Arrivé mercredi dans l’avant-midi à Kakenge en provenance de la capitale, le pré­sident Joseph Kabila s’est immédiatement rendu sur le lieu de la tragédie où il s’est recueilli pendant quelques minutes avant de se diriger à l’hôpital de référence de cette localité.

Accompa­gné d’une forte délégation gouvernementale et de certains membres de son cabi­net, le chef de l’Etat a passé l’essentiel de son temps à réconforter et à consoler les rescapés de cet accident ferroviaire survenu dans la nuit de mercredi et jeudi de la semaine dernière et dont le bilan a dépassé le nom­bre des trois cents morts et des centaines des bles­sés graves dont certains se trouvent dans un état dé­sespéré, a rapporté un con­frère de la Radio Okapi.

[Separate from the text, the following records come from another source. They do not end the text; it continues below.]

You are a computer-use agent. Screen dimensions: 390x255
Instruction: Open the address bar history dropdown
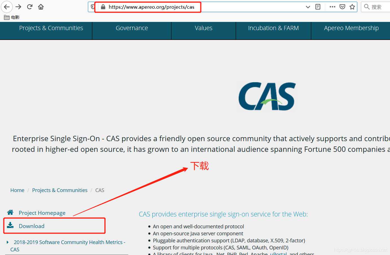[x=308, y=7]

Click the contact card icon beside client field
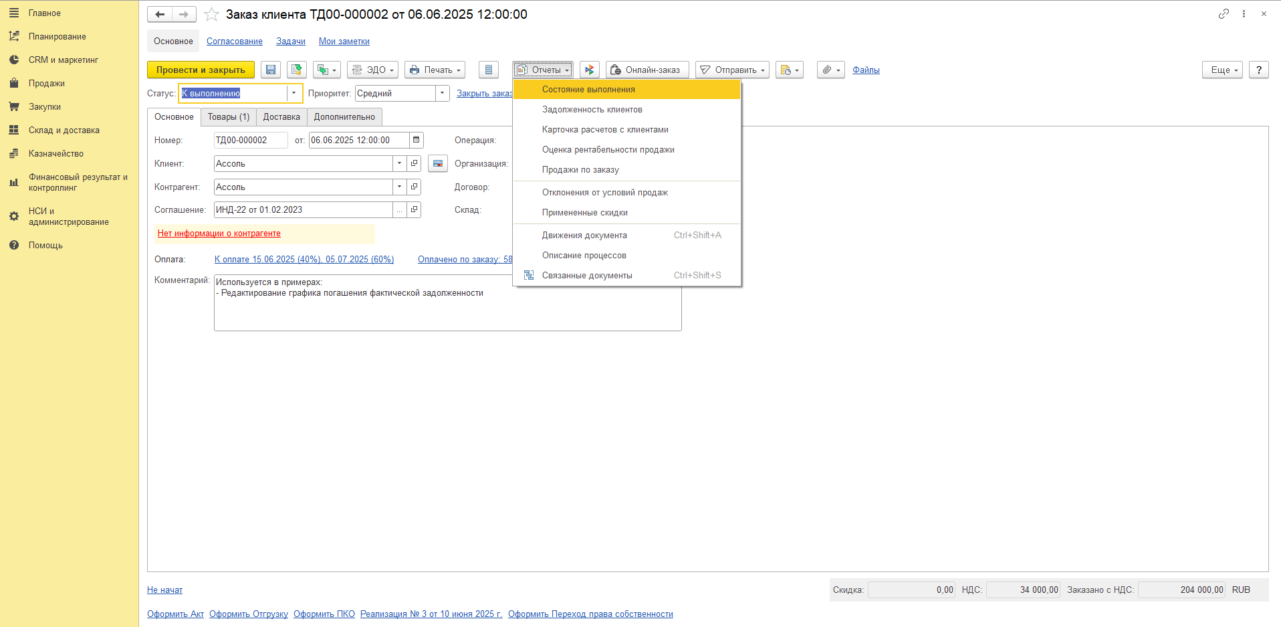pyautogui.click(x=438, y=163)
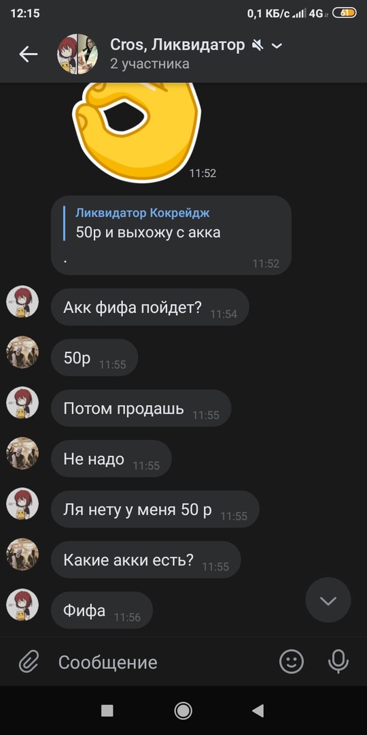
Task: Jump to latest messages with down-arrow button
Action: coord(328,600)
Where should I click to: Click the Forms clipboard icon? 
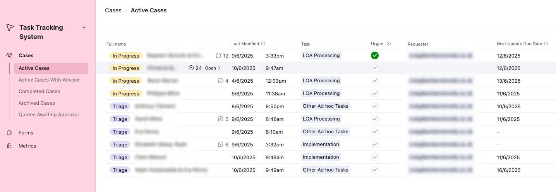pos(9,133)
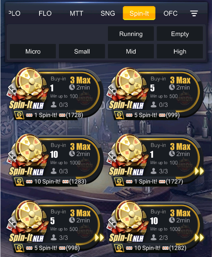The image size is (212, 257).
Task: Click help icon on 1 Spin-It! (1728)
Action: point(19,115)
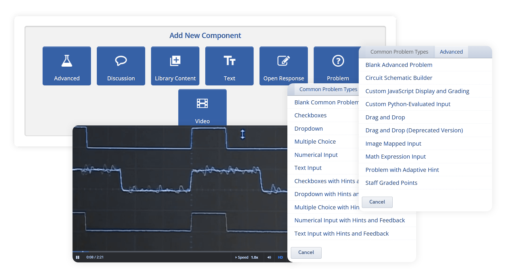Viewport: 508px width, 280px height.
Task: Click the Advanced flask icon
Action: 67,61
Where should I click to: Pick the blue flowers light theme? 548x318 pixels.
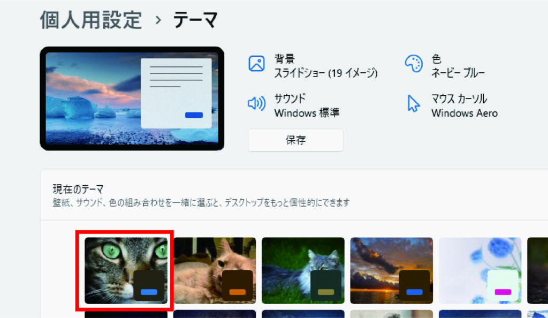(480, 270)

Selon des témoins de ce drame, il reste encore des corps ensevelis dans les décombres des wagons des marchandises tombés dans la rivière Luemba malgré les efforts inlassables des éléments de la Croix Rouge locale. Ces derniers, dépourvus des matériels de travail adéquats et perfor­mants, se sont surpassés pour extraire de ces décom­bres de nombreux corps et sont même parvenus à sau­ver quelques passagers qui ont été recueillis à l’hôpital de référence de Kakenge où ils sont en train de su­bir des soins nécessaires. On rapporte qu’un hélicop­tère de la Monuc qui venait de déposer des vivres et des médicaments en a pro­fité pour ramener mercredi dans l’après-midi à Kananga 12 blessés dont l’état nécessi­tait des soins appropriés.

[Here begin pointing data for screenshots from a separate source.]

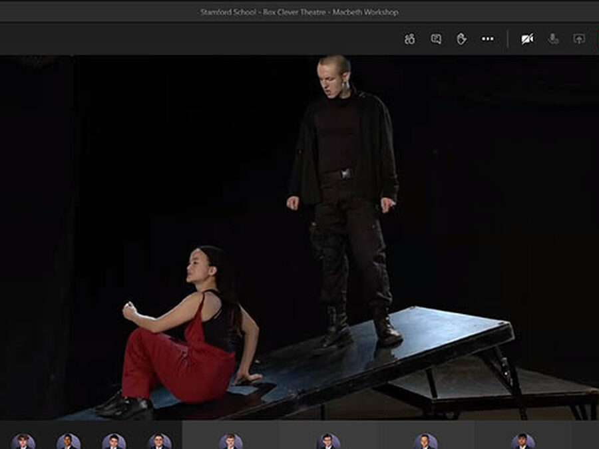
Task: Pick the seventh participant avatar from the left
Action: [x=425, y=441]
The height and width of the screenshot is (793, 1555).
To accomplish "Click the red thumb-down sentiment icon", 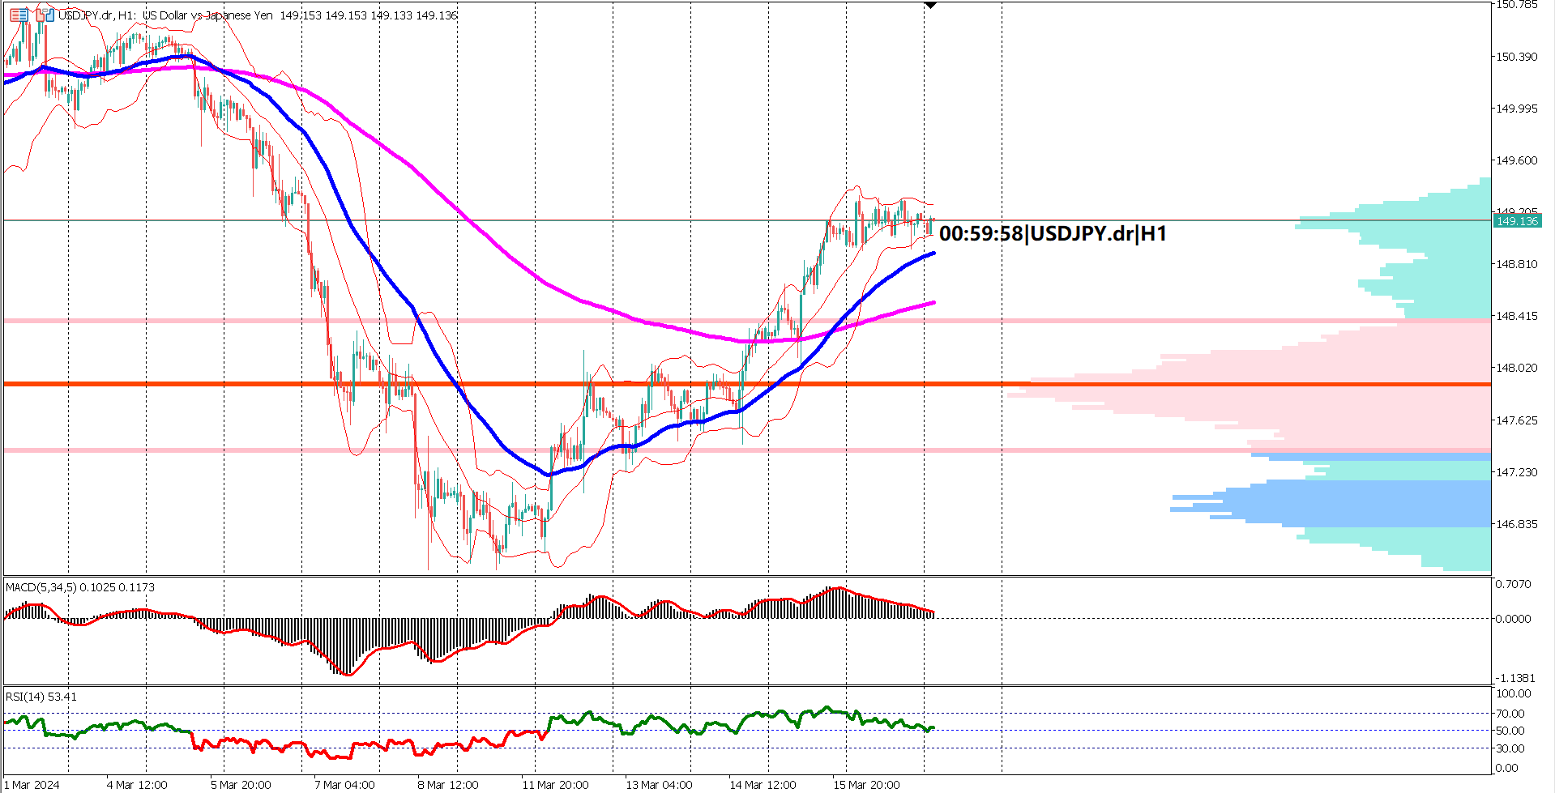I will [40, 15].
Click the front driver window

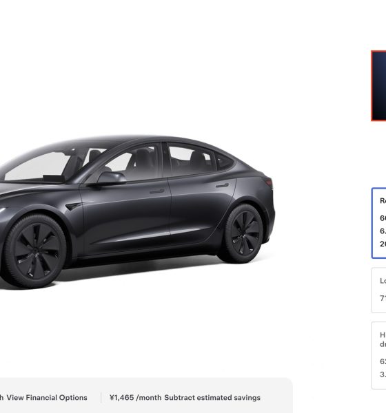[132, 163]
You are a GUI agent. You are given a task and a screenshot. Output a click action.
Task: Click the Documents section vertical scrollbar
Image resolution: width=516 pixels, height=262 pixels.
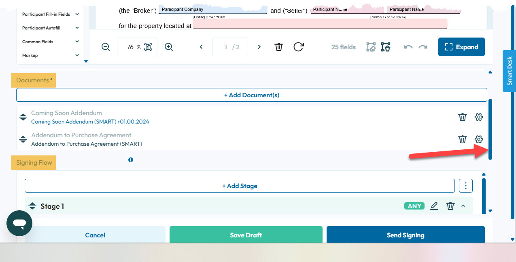point(490,129)
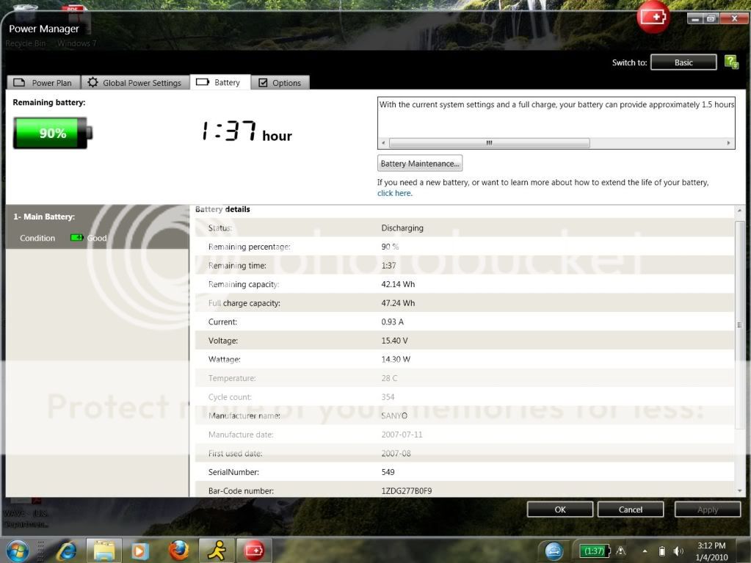Open the Global Power Settings tab
751x563 pixels.
point(134,83)
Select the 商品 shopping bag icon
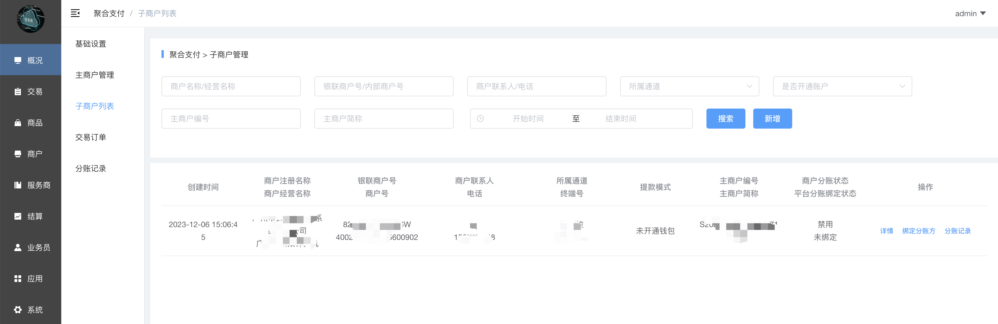The image size is (998, 324). 18,123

Cependant, il faut déplorer qu’une bonne par­tie des vivres et des médi­caments convoyés par le gouvernement n’étaient pas encore parvenus à Kakenge pendant que le chef de l’Etat s’y trouvait. D’autre part, on indique que la délégation conduite par le chef de l’Etat lui-même a été fort touchée par l’absence d’infrastructures au niveau de l’hôpital de référence de Kakenge où les blessés sont couchés soit sur des lits métalliques dépourvus des matelas soit sur des nattes en paille éta­lées par terre.

Le chef de l’Etat qui est retourné dans la soi­rée à Kananga compte y passer quelques jours au cours desquels il va se faire une idée sur les causes de cette tragédie humaine qui a endeuillé cette partie du territoire national pendant qu’à l’Est l’on compte cha­que jour qui passe d’autres morts inutiles. Son retour dans la capitale est prévu pour le début de la semaine prochaine, a-t-on appris des sources proches de la pré­sidence de la République.

Cette tragédie, on le sait, est survenu dans la nuit du mercredi à jeudi de la semaine dernière suite à la surcharge et au mauvais état des rails, ont indiqué les responsables de la so­ciété nationale des chemins de fer. Lesquels se sont empressés immédiatement de préciser qu’il n’y aura pas d’indemnisation du fait que ces passagers n’avaient pas payé leurs billets et qu’en­suite ce train convoyait des wagons des marchandises.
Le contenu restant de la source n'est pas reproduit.